WHAT YOU HAVE TO DO: In the data below, give the number of lines that contain the word "password". Nothing else is needed.

*** RECORDS FOR THE EXERCISE Section Begins ***

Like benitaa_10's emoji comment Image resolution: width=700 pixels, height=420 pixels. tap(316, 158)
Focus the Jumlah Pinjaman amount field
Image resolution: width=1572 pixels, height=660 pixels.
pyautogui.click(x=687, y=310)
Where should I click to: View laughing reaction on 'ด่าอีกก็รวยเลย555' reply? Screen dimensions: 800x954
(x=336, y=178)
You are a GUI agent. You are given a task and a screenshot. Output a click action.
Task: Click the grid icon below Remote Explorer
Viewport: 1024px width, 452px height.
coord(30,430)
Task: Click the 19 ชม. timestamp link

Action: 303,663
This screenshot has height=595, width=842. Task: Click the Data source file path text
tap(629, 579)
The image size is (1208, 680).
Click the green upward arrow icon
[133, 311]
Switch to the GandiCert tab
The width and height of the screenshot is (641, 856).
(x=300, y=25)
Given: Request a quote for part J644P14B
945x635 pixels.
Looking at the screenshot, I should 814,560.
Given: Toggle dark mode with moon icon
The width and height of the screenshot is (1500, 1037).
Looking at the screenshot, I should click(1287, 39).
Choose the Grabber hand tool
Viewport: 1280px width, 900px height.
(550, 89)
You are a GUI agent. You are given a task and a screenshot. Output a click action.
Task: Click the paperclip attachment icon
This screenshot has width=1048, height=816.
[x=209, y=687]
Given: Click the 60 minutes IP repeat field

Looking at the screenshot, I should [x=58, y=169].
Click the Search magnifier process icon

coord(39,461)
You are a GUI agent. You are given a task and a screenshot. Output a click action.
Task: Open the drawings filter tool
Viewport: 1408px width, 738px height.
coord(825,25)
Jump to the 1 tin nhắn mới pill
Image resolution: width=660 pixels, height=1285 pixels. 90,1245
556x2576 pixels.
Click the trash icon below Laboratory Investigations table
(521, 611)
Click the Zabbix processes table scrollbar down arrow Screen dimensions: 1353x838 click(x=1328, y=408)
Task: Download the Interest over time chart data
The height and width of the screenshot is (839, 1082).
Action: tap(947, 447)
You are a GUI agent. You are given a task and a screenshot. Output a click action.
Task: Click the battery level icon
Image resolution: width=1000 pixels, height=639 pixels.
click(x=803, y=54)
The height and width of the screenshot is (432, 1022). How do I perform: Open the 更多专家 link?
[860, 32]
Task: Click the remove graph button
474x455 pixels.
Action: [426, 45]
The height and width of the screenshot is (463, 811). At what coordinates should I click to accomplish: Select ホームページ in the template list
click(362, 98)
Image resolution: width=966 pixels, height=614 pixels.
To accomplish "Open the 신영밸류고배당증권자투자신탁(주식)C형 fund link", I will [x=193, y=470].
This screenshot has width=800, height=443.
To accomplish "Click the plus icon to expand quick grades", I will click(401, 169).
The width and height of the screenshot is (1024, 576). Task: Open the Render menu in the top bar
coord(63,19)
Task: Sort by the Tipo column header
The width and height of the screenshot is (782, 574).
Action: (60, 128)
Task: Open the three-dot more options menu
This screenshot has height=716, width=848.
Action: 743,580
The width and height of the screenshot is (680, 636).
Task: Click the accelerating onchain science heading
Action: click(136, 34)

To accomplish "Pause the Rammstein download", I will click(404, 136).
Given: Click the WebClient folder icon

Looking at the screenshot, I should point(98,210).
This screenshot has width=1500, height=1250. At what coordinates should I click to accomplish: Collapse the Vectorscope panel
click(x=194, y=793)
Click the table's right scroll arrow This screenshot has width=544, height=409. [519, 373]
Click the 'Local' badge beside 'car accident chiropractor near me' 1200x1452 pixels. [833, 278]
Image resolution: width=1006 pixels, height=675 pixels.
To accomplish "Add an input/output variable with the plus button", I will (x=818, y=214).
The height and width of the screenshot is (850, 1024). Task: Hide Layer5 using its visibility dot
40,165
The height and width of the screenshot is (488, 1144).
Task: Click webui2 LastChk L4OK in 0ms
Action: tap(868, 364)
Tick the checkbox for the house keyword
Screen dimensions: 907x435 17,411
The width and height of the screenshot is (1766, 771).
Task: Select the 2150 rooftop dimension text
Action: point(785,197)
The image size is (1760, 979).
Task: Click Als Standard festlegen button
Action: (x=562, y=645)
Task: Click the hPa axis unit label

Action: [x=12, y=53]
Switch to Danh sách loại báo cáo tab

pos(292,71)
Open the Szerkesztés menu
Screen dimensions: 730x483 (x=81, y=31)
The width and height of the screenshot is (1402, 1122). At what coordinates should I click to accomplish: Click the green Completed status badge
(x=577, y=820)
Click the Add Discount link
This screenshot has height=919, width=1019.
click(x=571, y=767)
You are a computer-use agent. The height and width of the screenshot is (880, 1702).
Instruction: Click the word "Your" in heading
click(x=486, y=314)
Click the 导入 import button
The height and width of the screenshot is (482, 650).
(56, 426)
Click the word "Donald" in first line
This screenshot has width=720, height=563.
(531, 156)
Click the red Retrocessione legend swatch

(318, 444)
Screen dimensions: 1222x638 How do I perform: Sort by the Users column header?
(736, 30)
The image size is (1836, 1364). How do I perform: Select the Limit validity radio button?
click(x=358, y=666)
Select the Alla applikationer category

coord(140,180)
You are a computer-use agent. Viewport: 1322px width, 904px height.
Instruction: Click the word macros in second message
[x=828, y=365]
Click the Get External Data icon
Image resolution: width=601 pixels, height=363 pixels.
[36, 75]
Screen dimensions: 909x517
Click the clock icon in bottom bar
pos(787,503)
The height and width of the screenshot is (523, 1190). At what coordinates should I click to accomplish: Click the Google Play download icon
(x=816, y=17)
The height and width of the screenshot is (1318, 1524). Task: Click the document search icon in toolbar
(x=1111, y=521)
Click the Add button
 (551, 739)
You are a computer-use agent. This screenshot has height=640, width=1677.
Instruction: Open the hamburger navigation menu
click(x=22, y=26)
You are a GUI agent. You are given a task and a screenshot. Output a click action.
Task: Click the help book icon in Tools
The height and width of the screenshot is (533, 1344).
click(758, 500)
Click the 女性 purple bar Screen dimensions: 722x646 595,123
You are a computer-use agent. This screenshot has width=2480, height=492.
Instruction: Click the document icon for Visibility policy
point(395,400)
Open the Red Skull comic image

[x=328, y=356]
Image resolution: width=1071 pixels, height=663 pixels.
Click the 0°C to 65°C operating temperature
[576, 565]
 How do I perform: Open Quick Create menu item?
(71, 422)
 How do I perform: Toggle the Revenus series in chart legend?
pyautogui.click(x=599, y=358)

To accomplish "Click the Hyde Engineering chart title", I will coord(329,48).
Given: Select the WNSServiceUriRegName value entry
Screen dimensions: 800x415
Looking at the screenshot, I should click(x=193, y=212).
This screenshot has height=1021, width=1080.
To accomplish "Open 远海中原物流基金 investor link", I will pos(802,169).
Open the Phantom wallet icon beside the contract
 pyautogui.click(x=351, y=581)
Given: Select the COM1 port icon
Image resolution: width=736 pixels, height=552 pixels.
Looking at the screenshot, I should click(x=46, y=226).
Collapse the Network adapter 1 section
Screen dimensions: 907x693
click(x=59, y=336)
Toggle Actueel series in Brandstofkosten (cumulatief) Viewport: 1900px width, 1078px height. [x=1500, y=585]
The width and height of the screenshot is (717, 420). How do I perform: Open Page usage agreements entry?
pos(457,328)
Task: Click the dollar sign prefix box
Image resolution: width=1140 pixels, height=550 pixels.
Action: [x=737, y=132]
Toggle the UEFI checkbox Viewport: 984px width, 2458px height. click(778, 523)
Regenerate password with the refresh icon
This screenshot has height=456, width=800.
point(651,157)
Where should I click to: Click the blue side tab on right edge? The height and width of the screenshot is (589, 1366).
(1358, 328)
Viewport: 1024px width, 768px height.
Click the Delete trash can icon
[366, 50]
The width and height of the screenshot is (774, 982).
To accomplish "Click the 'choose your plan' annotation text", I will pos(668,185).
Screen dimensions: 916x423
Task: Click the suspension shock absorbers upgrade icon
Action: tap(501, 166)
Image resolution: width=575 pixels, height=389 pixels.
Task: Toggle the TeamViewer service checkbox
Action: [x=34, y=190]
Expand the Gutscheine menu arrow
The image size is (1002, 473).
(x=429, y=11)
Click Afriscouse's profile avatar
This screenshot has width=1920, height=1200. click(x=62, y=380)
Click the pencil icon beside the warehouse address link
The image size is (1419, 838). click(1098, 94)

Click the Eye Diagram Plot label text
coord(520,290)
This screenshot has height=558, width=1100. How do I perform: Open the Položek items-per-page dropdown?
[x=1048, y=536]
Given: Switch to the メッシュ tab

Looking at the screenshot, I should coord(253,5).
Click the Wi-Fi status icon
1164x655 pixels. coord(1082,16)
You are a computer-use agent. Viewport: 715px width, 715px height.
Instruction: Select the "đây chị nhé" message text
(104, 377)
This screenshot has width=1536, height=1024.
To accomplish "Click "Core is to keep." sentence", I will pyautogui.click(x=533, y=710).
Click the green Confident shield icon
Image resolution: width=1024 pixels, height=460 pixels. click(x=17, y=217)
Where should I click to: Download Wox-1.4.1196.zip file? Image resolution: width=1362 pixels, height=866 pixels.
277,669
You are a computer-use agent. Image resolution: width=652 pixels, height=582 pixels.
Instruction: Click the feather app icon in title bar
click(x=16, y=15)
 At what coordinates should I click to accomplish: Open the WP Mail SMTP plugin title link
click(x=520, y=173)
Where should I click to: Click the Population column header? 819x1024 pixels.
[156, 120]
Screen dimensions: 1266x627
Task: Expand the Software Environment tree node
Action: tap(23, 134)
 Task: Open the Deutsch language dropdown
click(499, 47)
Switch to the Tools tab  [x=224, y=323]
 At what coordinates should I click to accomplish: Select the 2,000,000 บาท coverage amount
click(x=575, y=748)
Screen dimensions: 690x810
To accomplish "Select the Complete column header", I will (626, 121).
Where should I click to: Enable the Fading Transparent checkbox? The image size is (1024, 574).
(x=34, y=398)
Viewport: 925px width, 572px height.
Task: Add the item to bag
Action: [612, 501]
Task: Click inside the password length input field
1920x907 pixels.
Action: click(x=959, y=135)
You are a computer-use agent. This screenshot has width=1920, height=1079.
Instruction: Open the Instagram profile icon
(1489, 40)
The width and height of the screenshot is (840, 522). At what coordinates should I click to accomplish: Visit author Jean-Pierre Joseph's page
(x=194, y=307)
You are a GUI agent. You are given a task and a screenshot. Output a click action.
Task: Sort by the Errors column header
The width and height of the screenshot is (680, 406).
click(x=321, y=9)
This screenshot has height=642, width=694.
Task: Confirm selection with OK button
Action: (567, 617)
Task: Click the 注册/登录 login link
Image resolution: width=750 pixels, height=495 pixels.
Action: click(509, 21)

*** RECORDS FOR THE EXERCISE Section Ends ***

ANSWER BOX: 2